• WHAT YOU HAVE TO DO: Copy out every line of the records below, word for word.

Records
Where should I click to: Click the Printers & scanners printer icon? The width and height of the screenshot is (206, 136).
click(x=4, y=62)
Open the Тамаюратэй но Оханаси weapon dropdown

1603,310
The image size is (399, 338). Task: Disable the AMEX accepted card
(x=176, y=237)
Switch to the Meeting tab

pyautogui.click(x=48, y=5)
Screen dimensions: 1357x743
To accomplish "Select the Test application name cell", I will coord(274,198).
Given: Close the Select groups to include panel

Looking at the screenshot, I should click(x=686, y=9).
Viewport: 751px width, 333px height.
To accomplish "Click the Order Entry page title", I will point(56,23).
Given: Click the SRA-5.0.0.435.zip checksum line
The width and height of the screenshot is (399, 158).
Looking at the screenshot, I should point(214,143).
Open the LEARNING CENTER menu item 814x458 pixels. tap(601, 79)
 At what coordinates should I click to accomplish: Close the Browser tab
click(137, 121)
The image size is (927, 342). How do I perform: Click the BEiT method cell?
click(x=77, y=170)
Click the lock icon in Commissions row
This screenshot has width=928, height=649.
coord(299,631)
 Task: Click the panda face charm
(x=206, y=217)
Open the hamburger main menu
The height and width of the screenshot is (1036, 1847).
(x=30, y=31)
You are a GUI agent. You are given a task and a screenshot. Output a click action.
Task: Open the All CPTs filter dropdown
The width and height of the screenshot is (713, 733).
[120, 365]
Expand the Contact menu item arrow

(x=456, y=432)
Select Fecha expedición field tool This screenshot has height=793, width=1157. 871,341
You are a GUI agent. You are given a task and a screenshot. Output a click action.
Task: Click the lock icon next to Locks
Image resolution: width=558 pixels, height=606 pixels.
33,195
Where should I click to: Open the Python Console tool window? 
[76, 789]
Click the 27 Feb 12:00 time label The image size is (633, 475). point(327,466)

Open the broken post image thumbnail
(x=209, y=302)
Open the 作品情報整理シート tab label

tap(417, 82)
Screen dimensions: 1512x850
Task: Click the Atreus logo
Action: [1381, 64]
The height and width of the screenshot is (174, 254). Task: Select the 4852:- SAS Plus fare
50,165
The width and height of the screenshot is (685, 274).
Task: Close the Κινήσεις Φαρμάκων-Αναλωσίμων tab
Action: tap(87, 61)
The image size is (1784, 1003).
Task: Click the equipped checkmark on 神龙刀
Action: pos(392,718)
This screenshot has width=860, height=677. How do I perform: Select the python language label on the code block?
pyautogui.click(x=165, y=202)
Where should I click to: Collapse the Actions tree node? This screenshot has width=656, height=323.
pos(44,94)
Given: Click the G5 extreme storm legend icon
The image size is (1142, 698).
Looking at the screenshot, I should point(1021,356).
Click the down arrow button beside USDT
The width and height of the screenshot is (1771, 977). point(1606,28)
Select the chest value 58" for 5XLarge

• RESULT FOR THIS EXERCISE:
Where should I click to: Click the Printers & scanners printer icon? The width and height of the screenshot is (206, 136).
click(x=4, y=62)
Open the Тамаюратэй но Оханаси weapon dropdown

1603,310
The image size is (399, 338). Task: Disable the AMEX accepted card
(x=176, y=237)
Switch to the Meeting tab

pyautogui.click(x=48, y=5)
Screen dimensions: 1357x743
To accomplish "Select the Test application name cell", I will coord(274,198).
Given: Close the Select groups to include panel

Looking at the screenshot, I should click(x=686, y=9).
Viewport: 751px width, 333px height.
To accomplish "Click the Order Entry page title", I will point(56,23).
Given: Click the SRA-5.0.0.435.zip checksum line
The width and height of the screenshot is (399, 158).
Looking at the screenshot, I should point(214,143).
Open the LEARNING CENTER menu item 814x458 pixels. tap(601, 79)
 At what coordinates should I click to accomplish: Close the Browser tab
click(137, 121)
The image size is (927, 342). How do I perform: Click the BEiT method cell?
click(x=77, y=170)
Click the lock icon in Commissions row
This screenshot has width=928, height=649.
coord(299,631)
 Task: Click the panda face charm
(x=206, y=217)
Open the hamburger main menu
The height and width of the screenshot is (1036, 1847).
(x=30, y=31)
You are a GUI agent. You are given a task and a screenshot. Output a click action.
Task: Open the All CPTs filter dropdown
The width and height of the screenshot is (713, 733).
[120, 365]
Expand the Contact menu item arrow

(x=456, y=432)
Select Fecha expedición field tool This screenshot has height=793, width=1157. 871,341
You are a GUI agent. You are given a task and a screenshot. Output a click action.
Task: Click the lock icon next to Locks
Image resolution: width=558 pixels, height=606 pixels.
33,195
Where should I click to: Open the Python Console tool window? 
[76, 789]
Click the 27 Feb 12:00 time label The image size is (633, 475). point(327,466)

Open the broken post image thumbnail
(x=209, y=302)
Open the 作品情報整理シート tab label

tap(417, 82)
Screen dimensions: 1512x850
Task: Click the Atreus logo
Action: [1381, 64]
The height and width of the screenshot is (174, 254). Task: Select the 4852:- SAS Plus fare
50,165
The width and height of the screenshot is (685, 274).
Task: Close the Κινήσεις Φαρμάκων-Αναλωσίμων tab
Action: tap(87, 61)
The image size is (1784, 1003).
Task: Click the equipped checkmark on 神龙刀
Action: pos(392,718)
This screenshot has width=860, height=677. How do I perform: Select the python language label on the code block?
pyautogui.click(x=165, y=202)
Where should I click to: Collapse the Actions tree node? This screenshot has width=656, height=323.
pos(44,94)
Given: Click the G5 extreme storm legend icon
The image size is (1142, 698).
Looking at the screenshot, I should point(1021,356).
Click the down arrow button beside USDT
The width and height of the screenshot is (1771, 977). point(1606,28)
Select the chest value 58" for 5XLarge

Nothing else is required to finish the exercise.